Barker’s book is part genealogical research and part mystery as she tells the complex story of race relations and a mixed-race family in the early part of the 20th century.
“One generation’s secrets are another generation’s history,” she said.
It’s those secrets — and some gnarly bureaucratic mistakes by government enumerators — that she probes in the book.
Early on, Barker makes it clear that Donlan sent her children to an orphanage in hopes of them getting an education and bettering themselves, a characteristic that was passed down through the generations of the family. She writes, “Most Irish brought little or nothing to America but their intense interest in education.”
She also explains that although her great-grandmother put her children in an orphanage, she didn’t abandon them. She visited, checked them out for vacations and holidays and bought them clothes and gifts.
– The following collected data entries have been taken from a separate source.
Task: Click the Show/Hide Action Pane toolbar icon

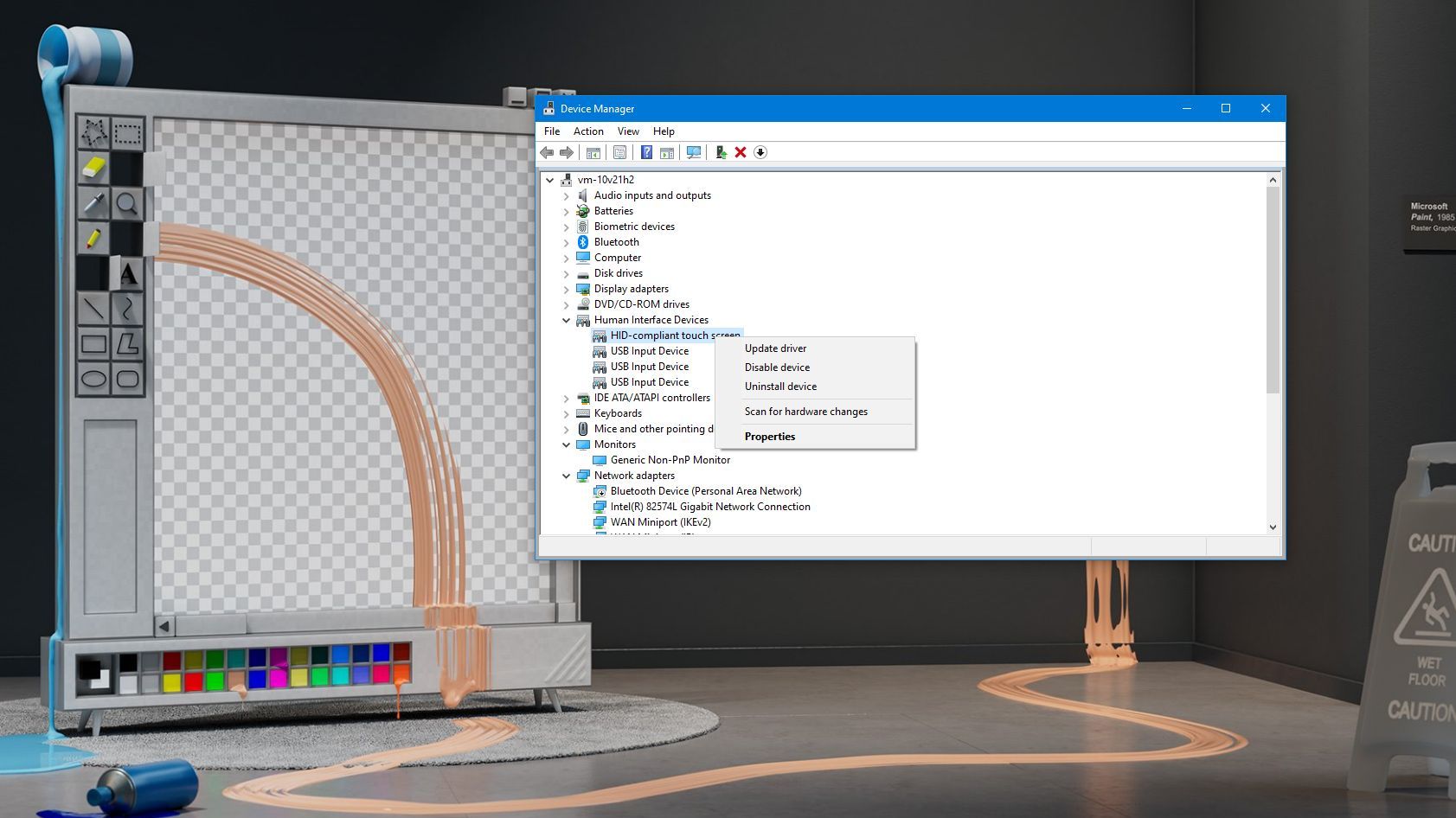Action: (x=667, y=152)
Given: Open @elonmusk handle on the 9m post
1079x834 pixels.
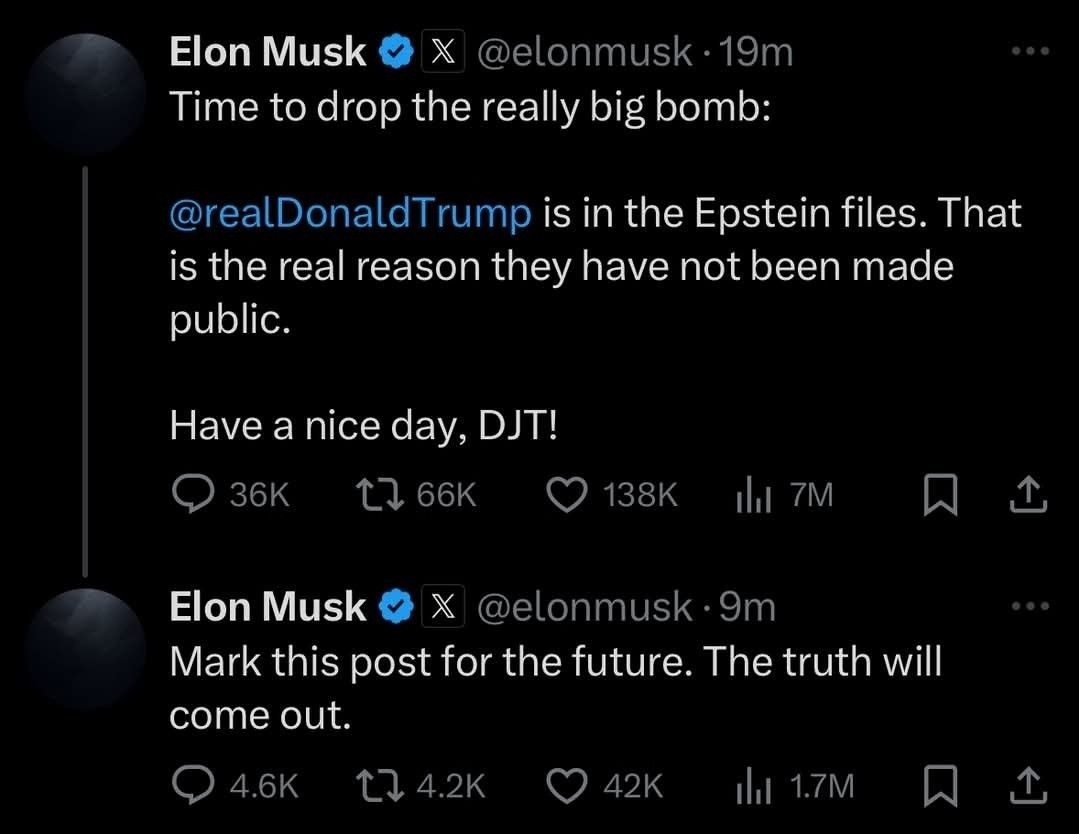Looking at the screenshot, I should 584,607.
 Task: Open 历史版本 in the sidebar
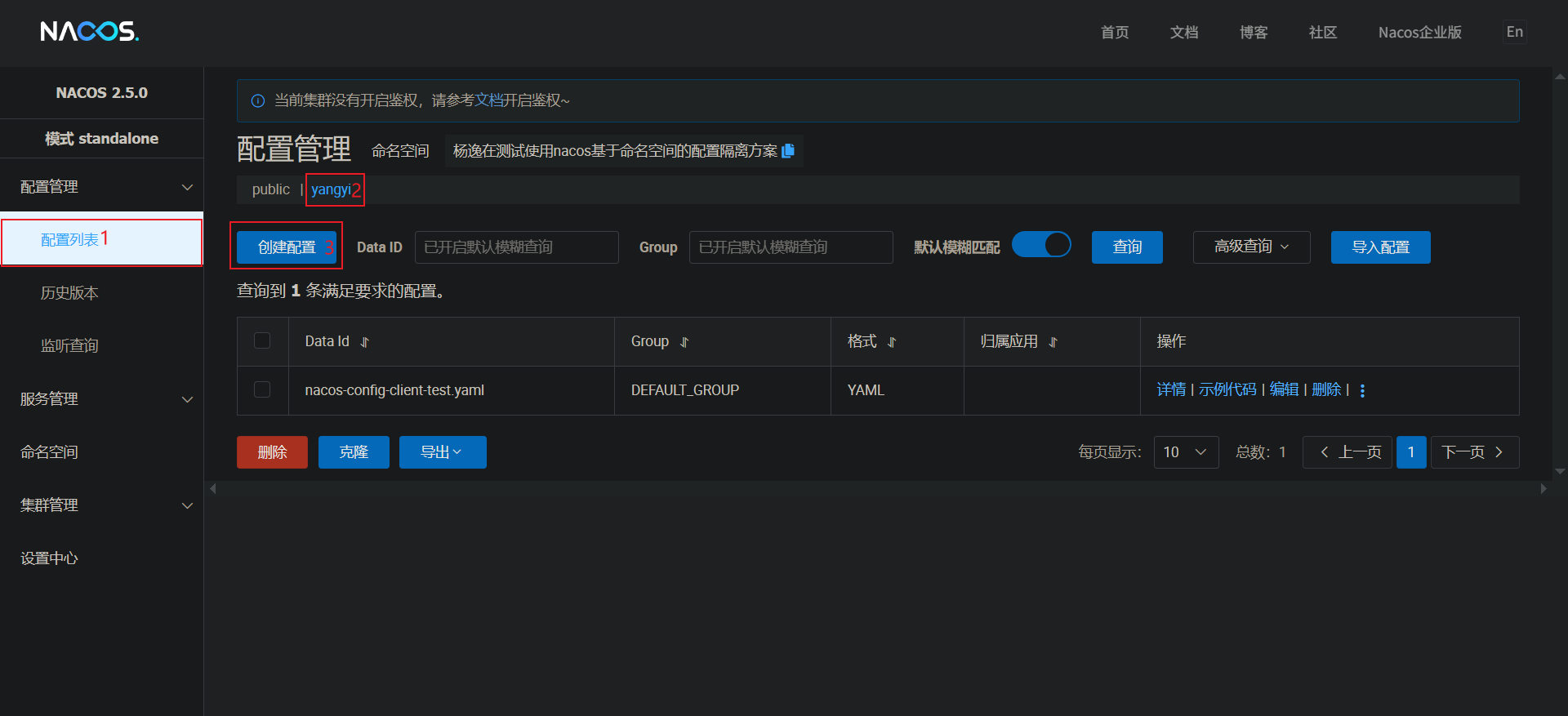coord(69,293)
Through the retelling of the story, readers realize that giving her children up was the hardest thing Donlan ever had to do.
The author leaves nothing on the table in telling the story of a mixed-race marriage during an era when they were often outlawed and even prosecuted. She also tells a story that still resonates today of a single mother trying to navigate childcare and work while assuring her children receive an education.
Barker said she started researching the book in the ‘90s and that writing it “was 20 years in the making before it was published.” For her, the hardest part of the writing process was shifting between information she collected through research and family beliefs while reconciling public records like birth certificates and census data, which she found weren’t always correct.
The author found it necessary to fill in some details that were lost to history. She was required to speculate about Johnson’s life by doing dogged research about his employment as a horseman for a Cincinnati businessman and a stone mason.
Through her historical research, Barker paints a picture of Ohio in the early 20th century that belies the state’s conservative policies of today. Perhaps best representing that liberal thought of a hundred years ago is a wedding certificate the author found recognizing the legal marriage of her great-grandparents in 1899. At the time, many states prohibited mixed-race marriage through anti-miscegenation laws, but not Ohio.
Another challenge was “making sure the Black family didn’t come across as the bad guys, especially as it related to education,” Barker said.
The book details how, following the death of Donlan’s husband, she was shunned by her white family.
On the other hand, Barker said the easiest part of writing the book was capturing the personalities of the Black women.
“I knew all of them, and there were things about them I could trace directly to Irish Alice,” she said.
Despite being born 10 years after the Civil War, Donlan came to Detroit to live with her Black family and was alive when Barker was young.
“I knew her,” Barker said. “We could trace our bland soul food to the influence of Irish Alice.”
The best part of writing the book for Barker was sharing the historical family research with Donlan’s daughter, her grandmother.
“She was in a nursing home, and her early family and friends were dead. I would tell her what I found, and she would lean forward and ask, ‘Do you know them?’ I would answer, ‘I do,’” Barker said.